═══ Excerpted text ═══

At the Battle of Antietam (September 17, 1862), the Second was again called to assault a well-entrenched Confederate force. Union commander George B. McClellan had tasked Burnside with opening up a southern front to the battle to divert Confederate forces from a simultaneous attack taking place on the north end of the field. Burnside attempted to throw his corps across Rohrbach's bridge, a small stone crossing henceforth known as "Burnside's Bridge." The crossing was defended by 400 Georgians under the command of Confederate Brig. Gen. Robert Toombs, whose men had dug themselves into the 100-foot high wooded bluff which overlooked the west side of the bridge. After one abortive attempt to take the bridge with Col. George Crook's Ohio Brigade—which resulted in skirmishers of the 11th Ohio Infantry taking 139 casualties—Burnside ordered Nagle's brigade to assault the position. After traveling for several hundred yards down a road running parallel to the creek, and open to flanking fire the entire way, Nagle's brigade, with the 2nd Maryland and 6th New Hampshire in the vanguard, broke before reaching the bridge. The Marylanders sustained 67 casualties out of an active force of less than 300 men. They fell prey to the Confederate sharpshooters and artillery, and the attack fell apart.

═══ Material for this exercise ═══

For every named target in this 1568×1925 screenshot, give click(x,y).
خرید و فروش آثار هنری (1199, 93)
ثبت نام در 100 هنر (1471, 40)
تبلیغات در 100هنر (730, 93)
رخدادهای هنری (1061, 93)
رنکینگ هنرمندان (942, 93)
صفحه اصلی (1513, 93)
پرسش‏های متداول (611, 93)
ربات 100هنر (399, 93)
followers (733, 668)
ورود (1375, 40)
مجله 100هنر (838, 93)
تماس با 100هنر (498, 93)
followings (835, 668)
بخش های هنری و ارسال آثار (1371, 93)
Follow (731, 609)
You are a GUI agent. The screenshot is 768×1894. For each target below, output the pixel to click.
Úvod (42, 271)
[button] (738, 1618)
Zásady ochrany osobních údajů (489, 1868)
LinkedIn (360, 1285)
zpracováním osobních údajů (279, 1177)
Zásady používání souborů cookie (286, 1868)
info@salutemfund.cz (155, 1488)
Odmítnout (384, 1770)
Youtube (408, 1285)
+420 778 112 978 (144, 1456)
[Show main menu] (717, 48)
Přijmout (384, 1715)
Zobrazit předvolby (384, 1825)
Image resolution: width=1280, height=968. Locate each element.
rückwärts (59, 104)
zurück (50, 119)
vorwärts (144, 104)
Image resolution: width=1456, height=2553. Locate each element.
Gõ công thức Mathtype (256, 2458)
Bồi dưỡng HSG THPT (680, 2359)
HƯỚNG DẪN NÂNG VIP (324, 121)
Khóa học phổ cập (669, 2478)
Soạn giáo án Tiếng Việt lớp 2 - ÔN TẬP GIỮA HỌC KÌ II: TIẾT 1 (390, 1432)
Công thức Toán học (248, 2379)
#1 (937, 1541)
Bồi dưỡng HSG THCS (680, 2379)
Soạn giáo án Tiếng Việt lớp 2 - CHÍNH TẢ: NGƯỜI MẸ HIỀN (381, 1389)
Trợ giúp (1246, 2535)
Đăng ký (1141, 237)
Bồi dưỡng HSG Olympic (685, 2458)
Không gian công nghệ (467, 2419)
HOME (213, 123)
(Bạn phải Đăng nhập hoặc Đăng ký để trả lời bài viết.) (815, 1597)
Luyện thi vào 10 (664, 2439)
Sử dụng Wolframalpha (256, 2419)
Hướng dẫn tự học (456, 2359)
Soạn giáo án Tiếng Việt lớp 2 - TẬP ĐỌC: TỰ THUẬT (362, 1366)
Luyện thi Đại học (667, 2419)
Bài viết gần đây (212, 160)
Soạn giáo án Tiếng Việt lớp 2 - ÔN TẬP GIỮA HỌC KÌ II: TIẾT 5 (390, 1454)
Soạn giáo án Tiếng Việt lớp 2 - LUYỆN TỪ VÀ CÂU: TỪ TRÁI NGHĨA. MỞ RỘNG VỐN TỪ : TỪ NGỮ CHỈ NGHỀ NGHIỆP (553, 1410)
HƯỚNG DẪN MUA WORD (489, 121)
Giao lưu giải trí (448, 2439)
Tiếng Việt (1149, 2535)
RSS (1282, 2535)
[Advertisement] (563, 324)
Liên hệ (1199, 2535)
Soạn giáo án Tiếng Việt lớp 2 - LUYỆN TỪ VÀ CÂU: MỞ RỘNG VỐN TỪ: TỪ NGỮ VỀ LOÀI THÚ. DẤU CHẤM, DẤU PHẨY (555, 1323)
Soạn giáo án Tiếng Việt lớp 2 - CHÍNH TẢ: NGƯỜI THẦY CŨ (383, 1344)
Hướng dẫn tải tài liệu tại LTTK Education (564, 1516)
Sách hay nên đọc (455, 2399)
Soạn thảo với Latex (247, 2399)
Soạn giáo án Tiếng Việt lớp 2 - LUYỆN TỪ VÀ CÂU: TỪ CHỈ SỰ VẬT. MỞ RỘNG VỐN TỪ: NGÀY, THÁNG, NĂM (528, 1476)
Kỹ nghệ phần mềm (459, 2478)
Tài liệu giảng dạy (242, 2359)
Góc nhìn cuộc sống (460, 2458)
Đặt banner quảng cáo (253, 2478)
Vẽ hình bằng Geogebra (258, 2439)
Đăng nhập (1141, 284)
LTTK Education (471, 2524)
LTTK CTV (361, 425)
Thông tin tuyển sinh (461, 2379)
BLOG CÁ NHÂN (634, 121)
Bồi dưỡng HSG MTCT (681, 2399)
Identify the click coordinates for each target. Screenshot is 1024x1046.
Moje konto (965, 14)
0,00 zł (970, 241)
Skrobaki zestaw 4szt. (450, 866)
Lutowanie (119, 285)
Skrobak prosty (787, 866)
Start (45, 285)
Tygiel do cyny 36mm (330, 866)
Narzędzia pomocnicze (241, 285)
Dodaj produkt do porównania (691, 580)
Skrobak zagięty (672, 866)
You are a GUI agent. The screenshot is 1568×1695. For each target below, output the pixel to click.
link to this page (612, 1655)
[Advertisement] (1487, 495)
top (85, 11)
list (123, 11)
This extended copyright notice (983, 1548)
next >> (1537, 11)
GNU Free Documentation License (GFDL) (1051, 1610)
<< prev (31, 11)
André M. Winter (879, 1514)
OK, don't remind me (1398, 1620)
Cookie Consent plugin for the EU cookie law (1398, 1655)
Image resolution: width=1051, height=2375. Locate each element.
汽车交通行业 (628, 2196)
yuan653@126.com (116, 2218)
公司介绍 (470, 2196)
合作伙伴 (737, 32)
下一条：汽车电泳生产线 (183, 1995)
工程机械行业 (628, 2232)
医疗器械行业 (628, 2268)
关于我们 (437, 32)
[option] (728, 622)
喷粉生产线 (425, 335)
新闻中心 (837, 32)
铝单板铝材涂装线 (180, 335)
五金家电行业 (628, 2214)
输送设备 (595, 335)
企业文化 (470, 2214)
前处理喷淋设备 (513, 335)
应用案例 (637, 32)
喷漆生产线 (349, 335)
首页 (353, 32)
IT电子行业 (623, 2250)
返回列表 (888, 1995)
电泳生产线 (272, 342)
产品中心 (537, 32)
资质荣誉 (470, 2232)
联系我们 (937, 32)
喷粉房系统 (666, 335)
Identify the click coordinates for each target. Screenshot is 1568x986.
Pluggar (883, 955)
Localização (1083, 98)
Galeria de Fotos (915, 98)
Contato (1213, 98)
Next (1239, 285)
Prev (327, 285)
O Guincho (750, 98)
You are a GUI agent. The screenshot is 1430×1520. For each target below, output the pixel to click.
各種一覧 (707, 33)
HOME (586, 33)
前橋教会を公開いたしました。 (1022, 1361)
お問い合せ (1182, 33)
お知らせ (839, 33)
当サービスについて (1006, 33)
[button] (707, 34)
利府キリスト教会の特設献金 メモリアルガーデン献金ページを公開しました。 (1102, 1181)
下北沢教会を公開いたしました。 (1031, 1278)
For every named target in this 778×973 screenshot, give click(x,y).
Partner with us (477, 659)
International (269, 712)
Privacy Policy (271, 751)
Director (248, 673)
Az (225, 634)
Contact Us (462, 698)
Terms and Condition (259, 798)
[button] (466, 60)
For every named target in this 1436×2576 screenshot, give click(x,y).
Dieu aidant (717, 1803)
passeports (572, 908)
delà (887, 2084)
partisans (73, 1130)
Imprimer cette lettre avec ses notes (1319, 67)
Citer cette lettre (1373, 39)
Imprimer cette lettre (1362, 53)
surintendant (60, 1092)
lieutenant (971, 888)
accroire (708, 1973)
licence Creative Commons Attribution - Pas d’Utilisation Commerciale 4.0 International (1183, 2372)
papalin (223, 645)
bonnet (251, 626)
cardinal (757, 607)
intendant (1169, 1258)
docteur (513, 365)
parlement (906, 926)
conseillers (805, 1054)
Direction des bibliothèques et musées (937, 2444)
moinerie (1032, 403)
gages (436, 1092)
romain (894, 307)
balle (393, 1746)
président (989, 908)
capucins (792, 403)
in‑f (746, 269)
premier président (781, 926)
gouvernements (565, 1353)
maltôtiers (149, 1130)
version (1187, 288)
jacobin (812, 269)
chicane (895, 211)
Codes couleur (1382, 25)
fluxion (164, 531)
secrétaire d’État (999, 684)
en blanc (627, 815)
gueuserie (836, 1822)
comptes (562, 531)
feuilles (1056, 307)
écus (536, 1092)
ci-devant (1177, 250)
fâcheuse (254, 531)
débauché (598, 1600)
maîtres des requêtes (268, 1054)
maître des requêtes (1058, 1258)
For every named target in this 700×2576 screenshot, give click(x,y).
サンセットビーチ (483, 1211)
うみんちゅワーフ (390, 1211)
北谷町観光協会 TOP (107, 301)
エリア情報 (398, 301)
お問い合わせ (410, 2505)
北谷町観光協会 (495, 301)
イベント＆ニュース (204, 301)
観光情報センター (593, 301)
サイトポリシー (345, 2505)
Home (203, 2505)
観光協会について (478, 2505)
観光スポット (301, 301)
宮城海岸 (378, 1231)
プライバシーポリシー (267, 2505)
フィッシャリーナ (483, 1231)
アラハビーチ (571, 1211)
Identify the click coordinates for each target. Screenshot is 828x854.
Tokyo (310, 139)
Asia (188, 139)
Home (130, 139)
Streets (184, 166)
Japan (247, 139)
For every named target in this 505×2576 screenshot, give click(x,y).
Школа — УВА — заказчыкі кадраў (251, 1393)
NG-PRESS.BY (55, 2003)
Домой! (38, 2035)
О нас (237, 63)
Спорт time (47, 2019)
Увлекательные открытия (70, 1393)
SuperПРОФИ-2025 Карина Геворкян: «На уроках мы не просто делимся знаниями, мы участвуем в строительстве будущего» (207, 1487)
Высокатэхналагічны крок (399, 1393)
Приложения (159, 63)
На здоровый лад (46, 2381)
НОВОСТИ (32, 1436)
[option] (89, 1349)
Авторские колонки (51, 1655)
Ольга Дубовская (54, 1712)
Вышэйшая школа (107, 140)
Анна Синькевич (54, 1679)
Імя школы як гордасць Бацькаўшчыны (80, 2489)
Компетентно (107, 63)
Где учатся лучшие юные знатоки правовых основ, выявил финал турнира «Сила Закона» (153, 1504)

═══

Required task 1
Reproduce the part of the listing that begins with the line containing "next >> (1537, 11)" and runs through the line containing "Pluggar (883, 955)", with both of those lines included.
Required task 2
Write what comes next in the Antietam passage, beginning right after its final sentence.
The Antietam passage and the listing are unrelated pieces of material.

Final result 1
next >> (1537, 11)
GNU Free Documentation License (GFDL) (1051, 1610)
<< prev (31, 11)
André M. Winter (879, 1514)
OK, don't remind me (1398, 1620)
Cookie Consent plugin for the EU cookie law (1398, 1655)
Image resolution: width=1051, height=2375. Locate each element.
汽车交通行业 (628, 2196)
yuan653@126.com (116, 2218)
公司介绍 (470, 2196)
合作伙伴 (737, 32)
下一条：汽车电泳生产线 (183, 1995)
工程机械行业 (628, 2232)
医疗器械行业 (628, 2268)
关于我们 (437, 32)
[option] (728, 622)
喷粉生产线 (425, 335)
新闻中心 (837, 32)
铝单板铝材涂装线 (180, 335)
五金家电行业 (628, 2214)
输送设备 (595, 335)
企业文化 (470, 2214)
前处理喷淋设备 (513, 335)
应用案例 (637, 32)
喷漆生产线 (349, 335)
首页 (353, 32)
IT电子行业 (623, 2250)
返回列表 (888, 1995)
电泳生产线 (272, 342)
产品中心 (537, 32)
资质荣誉 (470, 2232)
联系我们 (937, 32)
喷粉房系统 (666, 335)
Identify the click coordinates for each target. Screenshot is 1568x986.
Pluggar (883, 955)

Final result 2
After Antietam, the regiment's acting commander during the engagements at Second Manassas and Antietam, Lt. Col. Jacob Duryée, resigned after the Second's appointed commander, Thomas Allard, reported for duty. By this time, the regiment numbered less than 150 men out of the 900 that had left Baltimore less than a year earlier.

===Fredericksburg and Knoxville===
The Second saw limited action at Fredericksburg, where they were held in reserve for most of the day before making a late assault on a stonewall at the base of Marye's Heights manned by Confederate forces. After receiving a withering fire, the Second called off the assault and lay on the field and continued firing until relieved after dark.

Many of the 2nd Infantry's surviving members were captured during the Siege of Knoxville on November 17, 1863, and sent to the infamous Andersonville Prison in Andersonville, Georgia.

Approximately 70,000 Maryland men fought for the Union during the Civil War, and approximately 20,000 fought for the Confederacy.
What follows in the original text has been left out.